The state of Oregon funds its school districts (89%) from their state’s “General Fund” and State Lottery Fund coffers. “General Fund” is state income tax money. Use of local property tax money for education is limited to approximately $5.00 per every $1000 of property value assessed market value. Oregon, then, has shifted the bulk of its public school funding from local property / real estate taxes to “General Fund” taxation – ie., income tax, MV Fees, Gasoline Taxes, Sales, Lottery, etc.
Based on the ebb and flow of these funding tax streams, Oregon crafts a new formula each year to spread money among its school districts. This formula is fine-tuned to “address public education equity”. Some years are “flush” years – some are “lean”. The formula is adjusted acccordingly – but is is certainly not “Peoperty Tax Centric”.
While its education funding system isn’t perfect, Oregon has at least shattered the “glass wall” of slavish reliance on property tax alone as the sole and/or predominant source of K thru 12 financing. See www.walletthub.com (“Statistics and Studies”) for property taxes by state (John S. Kiernan, Managing Editor, 2/23/21) and an interesting break-down of State Real Estate Tax Ranking for Educational Funding from lowest in the USA to the highest. Of course, the highest is New Jersey with an effective real estate tax rate of 2.49%.
The second highest is Illinois at 2.27% where property taxes pay the bulk of educational funding.
CONCLUSION
No state in the United States of America has completely abandoned the use of property tax as a source of revenue for public education, K thru 12. Some states (Michigan, North Dakota and Oregon) are trying to shift their reliance from property tax “Centric” to other funding sources – with varying degrees of success.

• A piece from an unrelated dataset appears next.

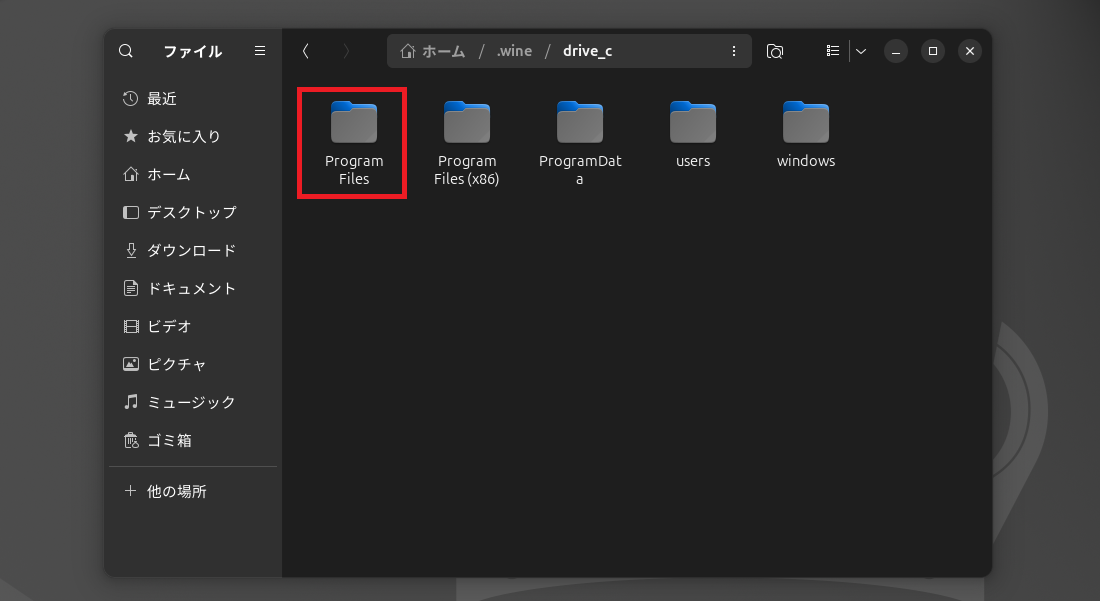The image size is (1100, 601).
Task: Open ダウンロード in the sidebar
Action: 191,250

Why is this so hard? Short Answer? Predictability of Revenue Collection is the reason for its intractable staying power. Real estate tax is dependable….reliable….sacrosanct. Nobody plays around with the roof over their heads unless they’re ankle deep in doo-doo. Governments know it. Teacher’s Unions know it. Teacher’s Lobby dirtbags know it.
If states were to do away with property tax “Centric” educational financing for their K thru 12 grades, they’d have to replace this funding with other “revenues” – income taxes, sales taxes, corporate, lottery, cigarette, booze, marijuana (recently), excise taxes……..These taxes are always more “volatile” and changeable. They wax and wane. Some years are good – some years are not so good. Property taxes are a sure bet.

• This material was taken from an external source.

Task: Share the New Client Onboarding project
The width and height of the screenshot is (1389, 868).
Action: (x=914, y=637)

So what is the antidote for high property taxes?
Simple as it sounds: stop having babies. And if you do birth a child, be prepared to pay for its educational freight K thru 12, college and beyond. If you can’t afford a kid, don’t have a kid. If I chose not to have any kids, don’t ask me to pay to educate yours. Ultimately, fewer kids means fewer schools will be needed. Then the Teacher’s Unions will finally be disarmed – and we can have a frank discussion about lowering our property taxes.
In the meantime, real estate tax is and will continue to be the backbone of K thru 12 public education funding.
Ideas?
Maybe parents should at least be required to pay a Per Child Premium (Head Tax) in addition to their real estate tax base payment IF they have more than two kids. Replace you and your wife on this rotating marble in the cosmos. Have any more babies and you pay for them. Keep private your religious beliefs and stop banging drums about your “civil rights”.
If the most pursuasive argument for confiscatory real estate taxation you can make is: “School now or prisons later!” …..we got a long way to go.